Abstract

Abstract Purpose To assess the osmolarity of tears in eyes affected by recurrent herpetic stromal keratitis. Methods All the patients referred for a recurrent unilateral stromal keratitis infection by either Herpes simplex virus (VZV) or varicella‐zoster virus (VZV). All the patients have been finally tested for dry eye conditions when all clinical signs of ongoing keratitis had resolved. The osmolority was assessed using the TearLab® and then the corneal sensitivity was tested with the Cochet‐Bonnet esthesiometer (Luneau™). Values were compared using non‐parametric tests, and statistical significance was defined as p<0.05 (2‐tailed). Results Fifteen patients (mean age: 57 years +/‐ 11) were consecutively included in the study. The corneal sensitivity was strongly reduced in the affected side (9g/mm2 +/‐ 3.8) compared to the non‐affected side (0.55g/mm2 +/‐ 0.09, p=0.001).

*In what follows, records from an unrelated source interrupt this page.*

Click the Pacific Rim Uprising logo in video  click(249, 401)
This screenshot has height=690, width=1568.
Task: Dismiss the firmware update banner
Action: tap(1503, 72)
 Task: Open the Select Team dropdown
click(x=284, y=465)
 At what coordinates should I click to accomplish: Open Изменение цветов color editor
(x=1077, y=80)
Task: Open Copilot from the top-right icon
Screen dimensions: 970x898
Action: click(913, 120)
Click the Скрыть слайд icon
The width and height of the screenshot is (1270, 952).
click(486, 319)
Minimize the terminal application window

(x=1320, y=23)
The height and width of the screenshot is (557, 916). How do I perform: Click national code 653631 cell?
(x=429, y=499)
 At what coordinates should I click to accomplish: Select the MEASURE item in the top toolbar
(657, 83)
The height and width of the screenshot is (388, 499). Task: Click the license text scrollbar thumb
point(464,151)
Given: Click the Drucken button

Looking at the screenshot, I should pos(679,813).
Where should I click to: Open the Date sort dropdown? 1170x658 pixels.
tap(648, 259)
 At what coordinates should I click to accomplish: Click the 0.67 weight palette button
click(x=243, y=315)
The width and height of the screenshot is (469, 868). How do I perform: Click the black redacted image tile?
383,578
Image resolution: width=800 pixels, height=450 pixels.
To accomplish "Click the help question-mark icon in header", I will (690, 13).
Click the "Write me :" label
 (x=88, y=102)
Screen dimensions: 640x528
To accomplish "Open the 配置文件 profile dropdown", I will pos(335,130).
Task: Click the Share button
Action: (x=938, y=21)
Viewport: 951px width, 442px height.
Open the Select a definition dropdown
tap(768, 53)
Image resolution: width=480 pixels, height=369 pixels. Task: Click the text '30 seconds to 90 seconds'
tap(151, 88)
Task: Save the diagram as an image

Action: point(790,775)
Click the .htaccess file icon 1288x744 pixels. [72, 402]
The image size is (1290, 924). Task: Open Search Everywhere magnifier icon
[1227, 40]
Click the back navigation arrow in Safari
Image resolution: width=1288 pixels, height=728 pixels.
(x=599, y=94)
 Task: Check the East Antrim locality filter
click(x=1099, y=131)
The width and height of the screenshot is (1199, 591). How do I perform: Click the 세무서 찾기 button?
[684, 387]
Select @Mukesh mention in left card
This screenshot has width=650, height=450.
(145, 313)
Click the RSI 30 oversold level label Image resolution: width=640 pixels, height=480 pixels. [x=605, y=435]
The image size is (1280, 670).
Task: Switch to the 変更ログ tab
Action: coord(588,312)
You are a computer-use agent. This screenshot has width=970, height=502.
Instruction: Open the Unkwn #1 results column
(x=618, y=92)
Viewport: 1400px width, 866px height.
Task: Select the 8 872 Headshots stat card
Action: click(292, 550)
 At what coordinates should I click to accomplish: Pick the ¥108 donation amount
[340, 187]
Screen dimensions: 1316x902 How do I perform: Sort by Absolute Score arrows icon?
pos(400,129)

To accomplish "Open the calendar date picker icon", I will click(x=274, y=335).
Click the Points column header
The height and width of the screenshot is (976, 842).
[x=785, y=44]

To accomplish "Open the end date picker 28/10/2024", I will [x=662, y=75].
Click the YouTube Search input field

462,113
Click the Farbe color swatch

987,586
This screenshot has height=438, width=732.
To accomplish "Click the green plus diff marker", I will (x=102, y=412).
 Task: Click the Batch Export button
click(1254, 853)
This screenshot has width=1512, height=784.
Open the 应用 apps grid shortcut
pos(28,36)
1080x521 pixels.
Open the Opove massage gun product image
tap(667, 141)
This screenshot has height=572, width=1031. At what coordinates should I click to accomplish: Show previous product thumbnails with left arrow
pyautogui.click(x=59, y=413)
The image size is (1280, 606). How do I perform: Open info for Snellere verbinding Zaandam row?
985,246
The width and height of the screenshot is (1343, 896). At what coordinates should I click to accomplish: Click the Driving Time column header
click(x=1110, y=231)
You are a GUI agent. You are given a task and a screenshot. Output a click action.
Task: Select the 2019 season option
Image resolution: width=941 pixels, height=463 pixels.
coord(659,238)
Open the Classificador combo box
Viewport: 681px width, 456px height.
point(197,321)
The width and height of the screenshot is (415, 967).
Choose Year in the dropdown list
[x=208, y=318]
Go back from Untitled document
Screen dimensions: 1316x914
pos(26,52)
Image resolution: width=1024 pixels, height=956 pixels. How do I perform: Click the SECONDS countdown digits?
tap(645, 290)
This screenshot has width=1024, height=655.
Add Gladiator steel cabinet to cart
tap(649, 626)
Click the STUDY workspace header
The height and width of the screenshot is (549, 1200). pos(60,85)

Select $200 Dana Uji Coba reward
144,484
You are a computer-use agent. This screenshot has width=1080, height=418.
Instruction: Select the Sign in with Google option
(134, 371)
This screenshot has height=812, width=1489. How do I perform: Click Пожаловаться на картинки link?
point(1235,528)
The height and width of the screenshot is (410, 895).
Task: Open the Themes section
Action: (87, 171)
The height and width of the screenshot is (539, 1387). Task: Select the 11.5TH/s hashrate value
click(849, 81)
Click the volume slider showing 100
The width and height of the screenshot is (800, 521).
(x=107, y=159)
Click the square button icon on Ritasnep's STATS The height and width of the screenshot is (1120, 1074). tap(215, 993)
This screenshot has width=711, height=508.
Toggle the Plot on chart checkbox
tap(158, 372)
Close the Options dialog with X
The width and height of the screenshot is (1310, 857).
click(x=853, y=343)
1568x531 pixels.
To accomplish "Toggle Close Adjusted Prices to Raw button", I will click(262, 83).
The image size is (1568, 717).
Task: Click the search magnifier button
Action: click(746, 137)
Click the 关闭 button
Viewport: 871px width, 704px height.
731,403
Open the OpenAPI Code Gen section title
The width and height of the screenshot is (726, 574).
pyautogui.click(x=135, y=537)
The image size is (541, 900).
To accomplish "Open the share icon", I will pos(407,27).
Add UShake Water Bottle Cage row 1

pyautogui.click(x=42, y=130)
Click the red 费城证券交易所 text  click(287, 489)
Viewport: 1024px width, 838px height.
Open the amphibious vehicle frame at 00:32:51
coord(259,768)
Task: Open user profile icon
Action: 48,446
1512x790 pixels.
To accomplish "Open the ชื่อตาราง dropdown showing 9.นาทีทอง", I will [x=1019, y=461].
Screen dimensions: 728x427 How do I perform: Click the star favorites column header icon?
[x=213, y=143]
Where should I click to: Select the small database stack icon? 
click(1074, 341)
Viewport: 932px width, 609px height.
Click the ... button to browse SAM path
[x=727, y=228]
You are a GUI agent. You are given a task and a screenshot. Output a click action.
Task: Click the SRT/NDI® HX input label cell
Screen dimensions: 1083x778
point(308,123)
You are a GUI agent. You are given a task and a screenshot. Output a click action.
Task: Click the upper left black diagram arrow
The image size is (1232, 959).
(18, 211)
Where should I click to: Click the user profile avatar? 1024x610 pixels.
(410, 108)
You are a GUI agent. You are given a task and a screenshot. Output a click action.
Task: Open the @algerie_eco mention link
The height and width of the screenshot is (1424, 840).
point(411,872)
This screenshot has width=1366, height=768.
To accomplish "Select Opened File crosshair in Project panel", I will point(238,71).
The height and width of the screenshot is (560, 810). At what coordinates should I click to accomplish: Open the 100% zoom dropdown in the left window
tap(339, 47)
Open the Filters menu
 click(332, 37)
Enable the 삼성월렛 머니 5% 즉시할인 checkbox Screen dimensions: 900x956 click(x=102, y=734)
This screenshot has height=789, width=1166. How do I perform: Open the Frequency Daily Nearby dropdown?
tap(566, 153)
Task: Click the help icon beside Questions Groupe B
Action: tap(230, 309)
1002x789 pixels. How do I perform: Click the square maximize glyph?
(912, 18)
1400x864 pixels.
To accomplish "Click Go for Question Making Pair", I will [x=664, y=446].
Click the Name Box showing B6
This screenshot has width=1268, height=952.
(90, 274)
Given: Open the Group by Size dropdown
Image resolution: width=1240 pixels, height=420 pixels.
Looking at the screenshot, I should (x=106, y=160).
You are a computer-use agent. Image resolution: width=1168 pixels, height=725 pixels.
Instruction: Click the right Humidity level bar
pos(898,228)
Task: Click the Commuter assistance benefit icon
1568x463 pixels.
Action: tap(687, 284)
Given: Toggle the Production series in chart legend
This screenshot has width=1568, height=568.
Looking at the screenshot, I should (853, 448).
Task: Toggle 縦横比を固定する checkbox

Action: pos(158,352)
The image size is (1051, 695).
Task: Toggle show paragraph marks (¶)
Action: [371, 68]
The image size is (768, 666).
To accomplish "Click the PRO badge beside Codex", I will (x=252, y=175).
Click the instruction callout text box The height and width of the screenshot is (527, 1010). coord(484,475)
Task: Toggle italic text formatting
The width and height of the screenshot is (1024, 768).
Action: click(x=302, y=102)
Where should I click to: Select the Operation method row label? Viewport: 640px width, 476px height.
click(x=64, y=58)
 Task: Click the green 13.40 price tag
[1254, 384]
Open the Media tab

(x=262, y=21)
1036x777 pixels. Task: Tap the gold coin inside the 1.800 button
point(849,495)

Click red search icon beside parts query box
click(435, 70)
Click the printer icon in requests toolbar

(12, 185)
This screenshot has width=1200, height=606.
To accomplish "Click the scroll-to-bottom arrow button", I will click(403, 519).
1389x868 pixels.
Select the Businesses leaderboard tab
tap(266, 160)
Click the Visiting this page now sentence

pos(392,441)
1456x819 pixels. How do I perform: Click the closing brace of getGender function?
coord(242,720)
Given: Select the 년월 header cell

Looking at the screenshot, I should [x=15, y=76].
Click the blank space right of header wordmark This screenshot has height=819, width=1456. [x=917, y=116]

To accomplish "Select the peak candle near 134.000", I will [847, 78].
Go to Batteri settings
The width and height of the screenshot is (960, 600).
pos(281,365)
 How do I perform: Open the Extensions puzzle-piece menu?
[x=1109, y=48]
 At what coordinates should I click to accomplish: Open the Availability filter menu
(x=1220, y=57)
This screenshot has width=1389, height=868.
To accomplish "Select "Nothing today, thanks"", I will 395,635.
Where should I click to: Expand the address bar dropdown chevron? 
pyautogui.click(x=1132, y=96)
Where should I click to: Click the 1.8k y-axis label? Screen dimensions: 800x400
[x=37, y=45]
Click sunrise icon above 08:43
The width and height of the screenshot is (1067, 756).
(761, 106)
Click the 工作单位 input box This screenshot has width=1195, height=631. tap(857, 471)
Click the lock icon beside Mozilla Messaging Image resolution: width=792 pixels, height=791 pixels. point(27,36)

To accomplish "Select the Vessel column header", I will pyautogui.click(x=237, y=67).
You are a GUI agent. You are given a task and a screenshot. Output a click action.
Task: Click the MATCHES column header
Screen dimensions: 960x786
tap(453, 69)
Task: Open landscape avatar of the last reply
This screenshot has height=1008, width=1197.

There was a trend (p=0.15) for a lower osmolarity in the affected eye (317.3 mosm/l +/‐ 6.2) compared to the non‐affected eye (321.2 mosm/l +/‐ 9.8), but the difference was not significant due to some affected eyes with high values of osmolarity. Indeed, we observed a relationship (p=0.1 for correlation test) between the loss of corneal sensitivity and the modification of tear osmolarity, with relative hypo‐osmolarity when corneal hyposesthesia was moderate and relative hyperosmolarity when corneal aesthesia was severly impaired. Conclusion This study suggests that recurrent stromal herpetic keratitis induces first an increase of tears production, as showed by hypo‐osmolarity with moderate relative hypoesthesia, and then a reduction of tears production when corneal sensitivity decreases below a threshold that remains to be more precisely defined.